Indeed, speaking at last month’s PI Futures conference, Garry Hunter, the head of claims management at the FCA, said insurers were not within its remit and that the government had decided who should be regulated for the purposes of claims management activity.

First4Lawyers said it did not accept this, arguing that the Financial Guidance and Claims Act 2018, which transfers CMC regulation to the FCA, said an activity was regulated where it “is, or relates to, claims management services”.

There was, it argued, no reason why insurers should be treated differently from CMCs.

Further, it said there were concerns around potential breaches of the SRA Code of Conduct – if solicitors accept referrals of work generated by cold-calling – the Data Protection Act 2018 and the Financial Guidance and Claims Act 2018, which also bans cold-calling.

This meant “there is even more requirement for insurers to be regulated as they appear to be directly flouting the rules that apply to CMCs”.

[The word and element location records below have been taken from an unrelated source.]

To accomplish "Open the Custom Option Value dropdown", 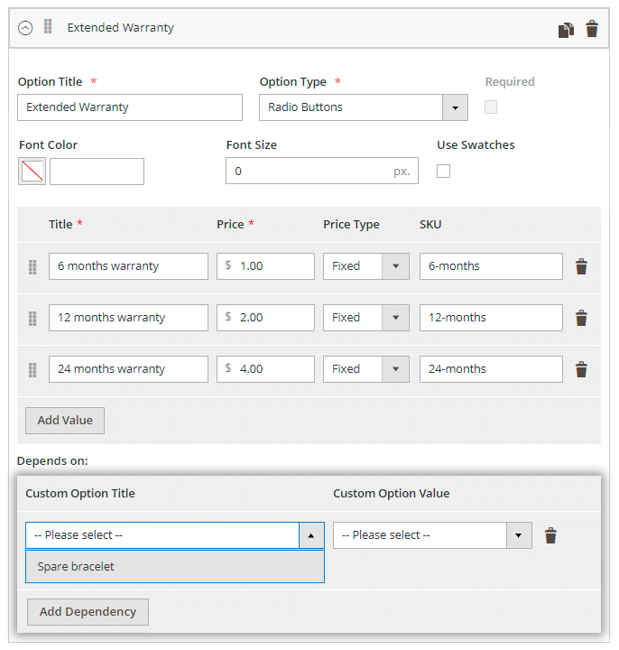I will point(432,535).
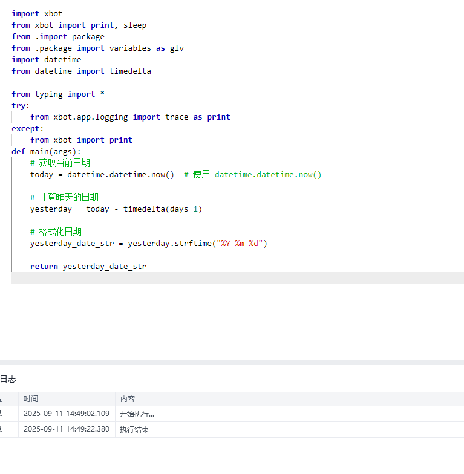Screen dimensions: 464x474
Task: Click the '# 获取当前日期' comment
Action: [60, 163]
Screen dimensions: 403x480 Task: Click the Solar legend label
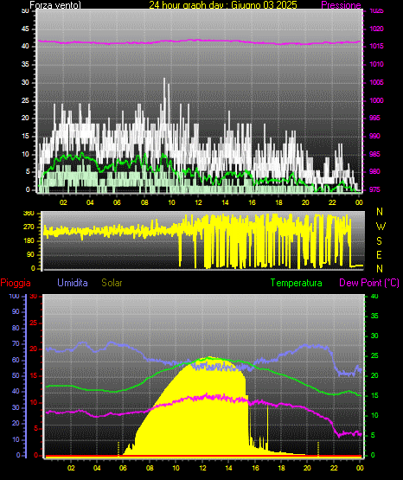112,283

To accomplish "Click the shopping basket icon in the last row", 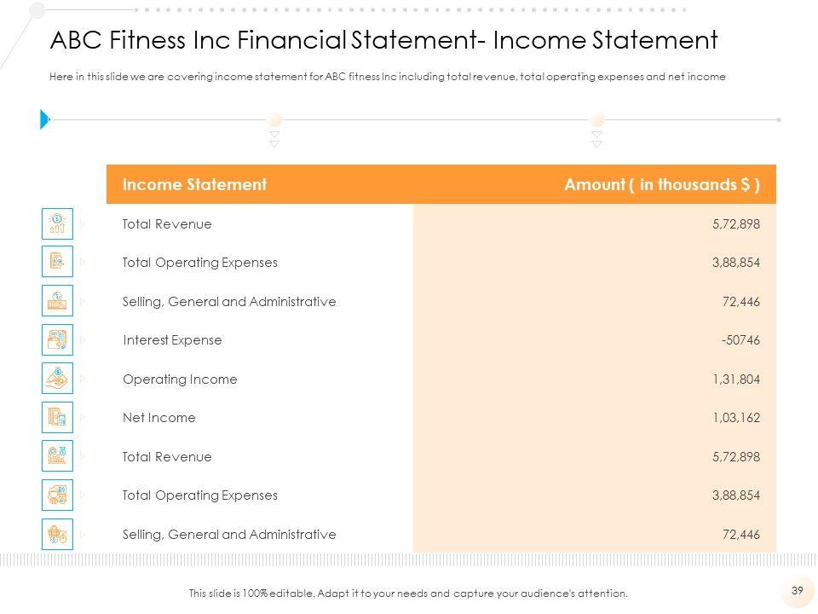I will point(57,534).
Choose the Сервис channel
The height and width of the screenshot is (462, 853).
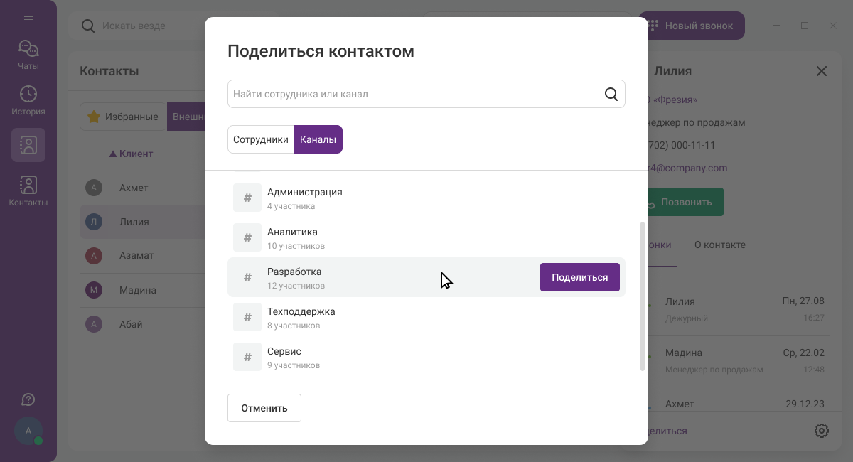284,357
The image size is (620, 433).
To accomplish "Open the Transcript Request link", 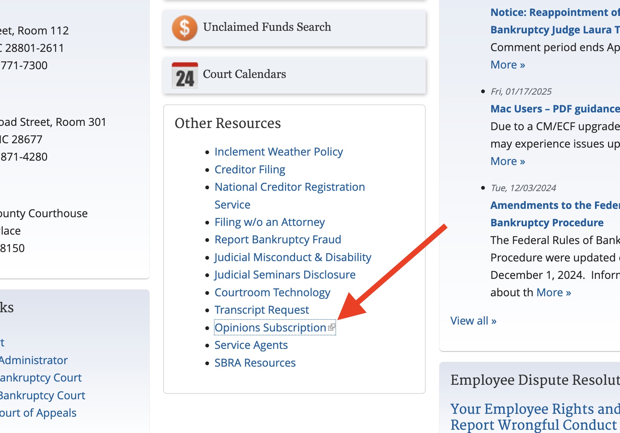I will [x=261, y=310].

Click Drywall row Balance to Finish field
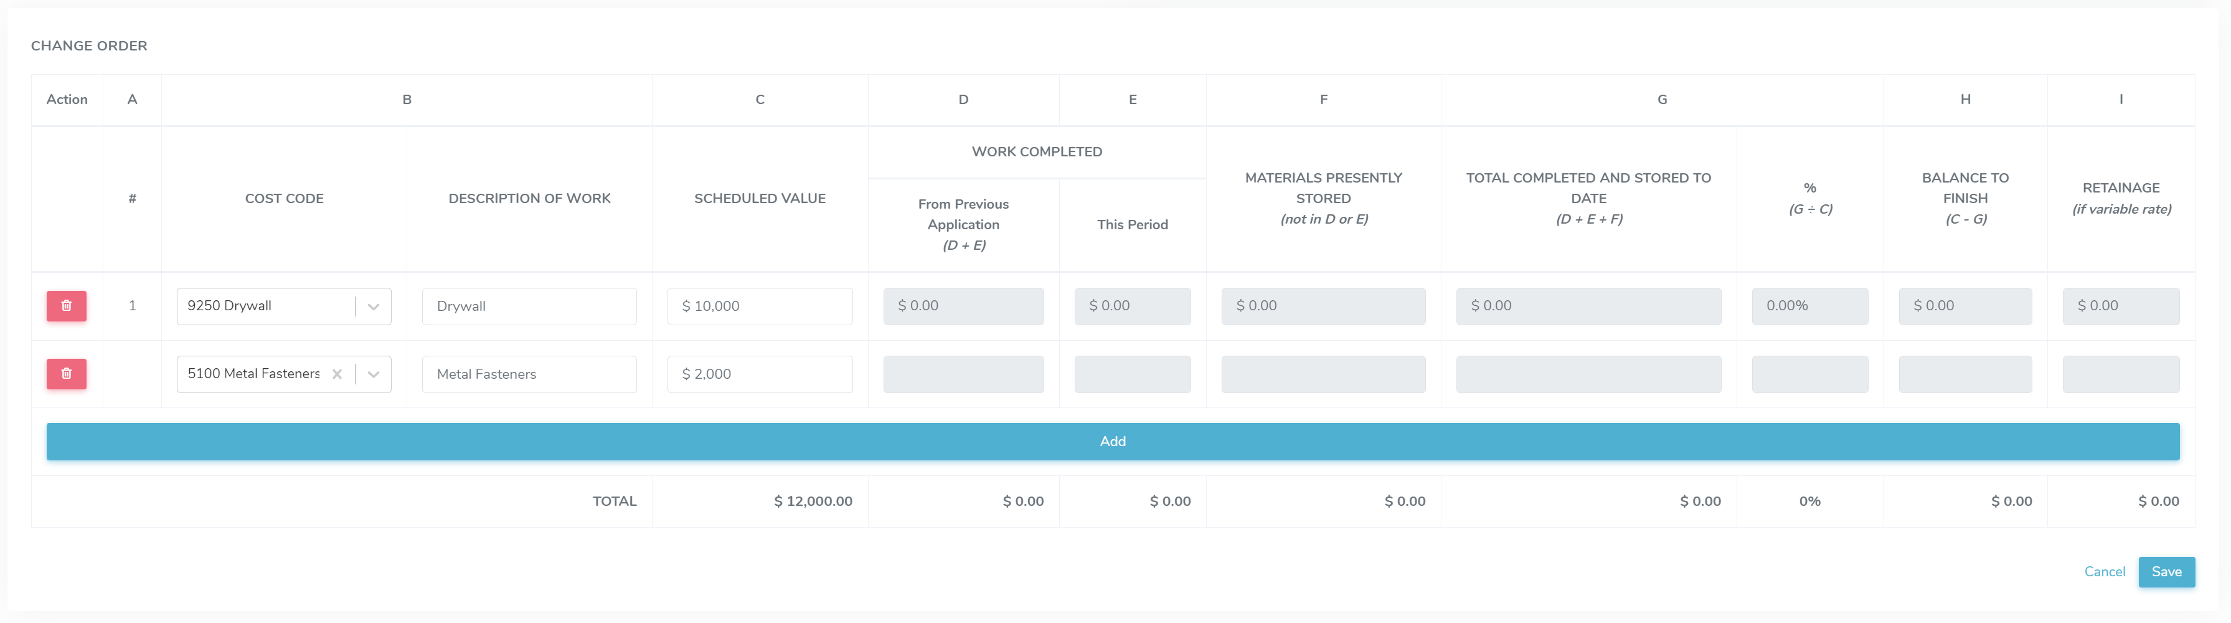coord(1964,306)
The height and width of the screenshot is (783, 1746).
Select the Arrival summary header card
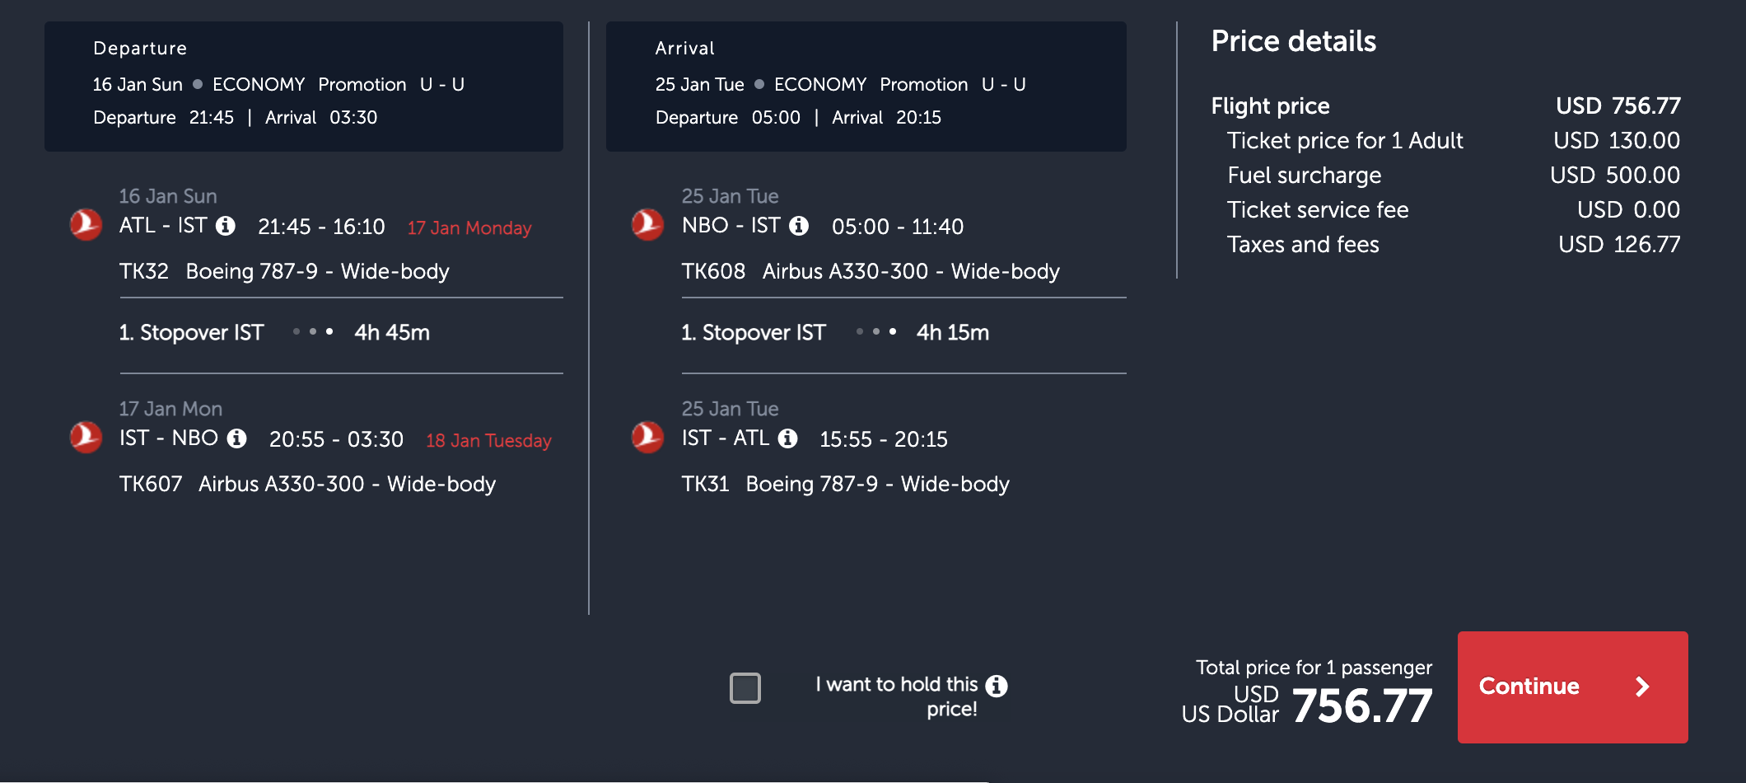(x=866, y=87)
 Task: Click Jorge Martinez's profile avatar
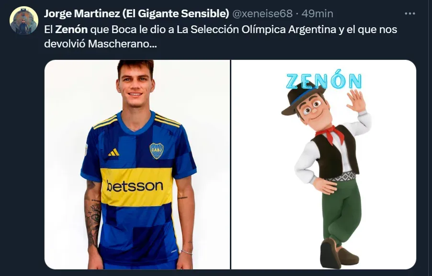tap(24, 21)
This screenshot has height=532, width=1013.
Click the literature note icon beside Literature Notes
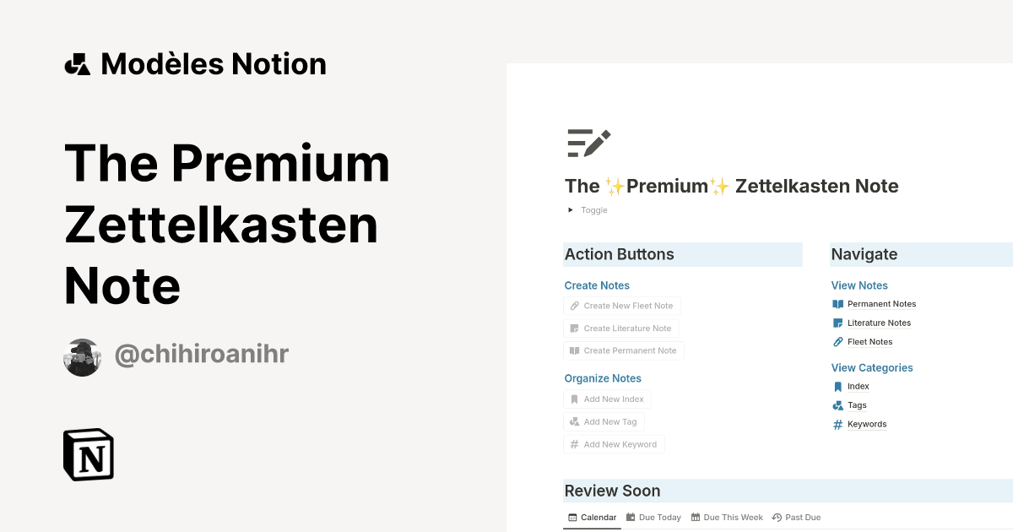click(x=837, y=323)
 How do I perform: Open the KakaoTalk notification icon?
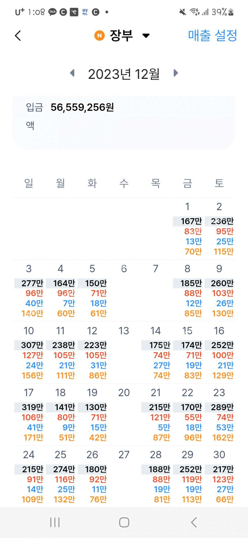pyautogui.click(x=52, y=12)
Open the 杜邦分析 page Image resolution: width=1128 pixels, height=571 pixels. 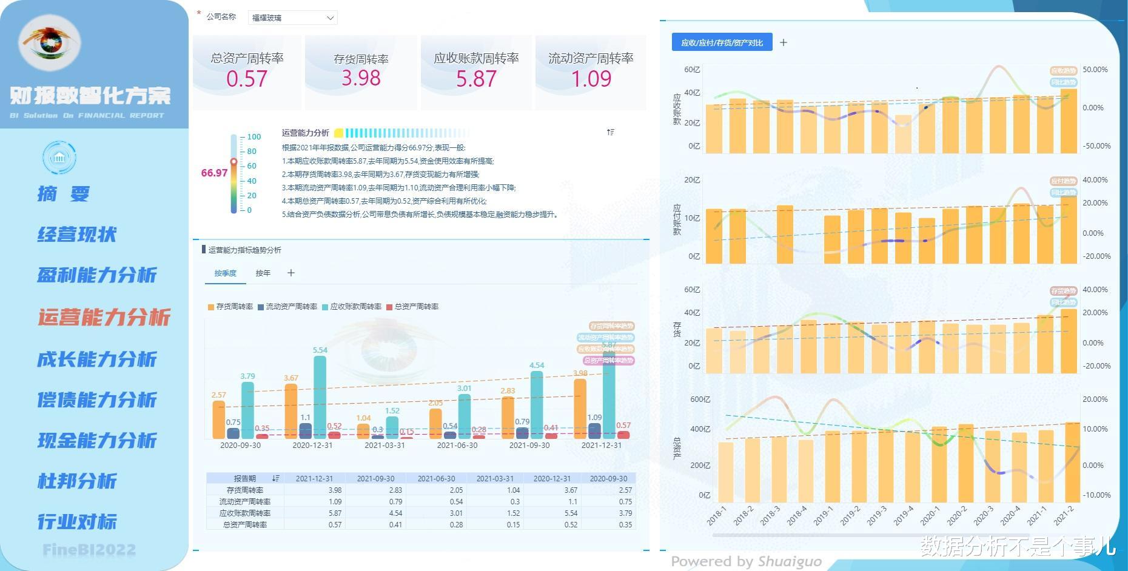coord(77,481)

The response added that regulation of these activities would both address concerns about the ability of CMCs to compete with insurers offering claims management services, and also spread the cost of it.

First4Lawyers also called on the FCA to introduce a risk-based fee structure. It said this would ensure that financial services CMCs, which are responsible for 95% of complaints, pay the bulk of the cost of regulation.

The FCA will require CMCs to seek individual permissions for each of the seven regulated claims management activities, “and it is therefore quite possible to attribute the level of consumer protection relevant to each permission and set fees accordingly”.

The response said: “We note that the consultation paper states that this would have limited benefits and could unnecessarily complicate the structure.

“We don’t agree: the permissions are clearly defined and each can be measured in terms of the potential harm that those carrying out those permitted activities could cause to consumers.

“They are then asked to pay a fee appropriate to that level of risk and potential harm. It is not complicated and the very clear and obvious benefit is that each CMC are paying a level of regulatory fees that is reflective of their own business model and the harms it could potentially cause consumers.”

Andy Kay, director of operations at First4Lawyers, said: “We welcome the prospect of the FCA imposing stricter regulation than CMCs currently face – those of us that operate ethically and efficiently have nothing to fear.

“All we are asking is that the level playing be made equal as between CMCs and insurers carrying out the same activities, and between the different types of CMCs.”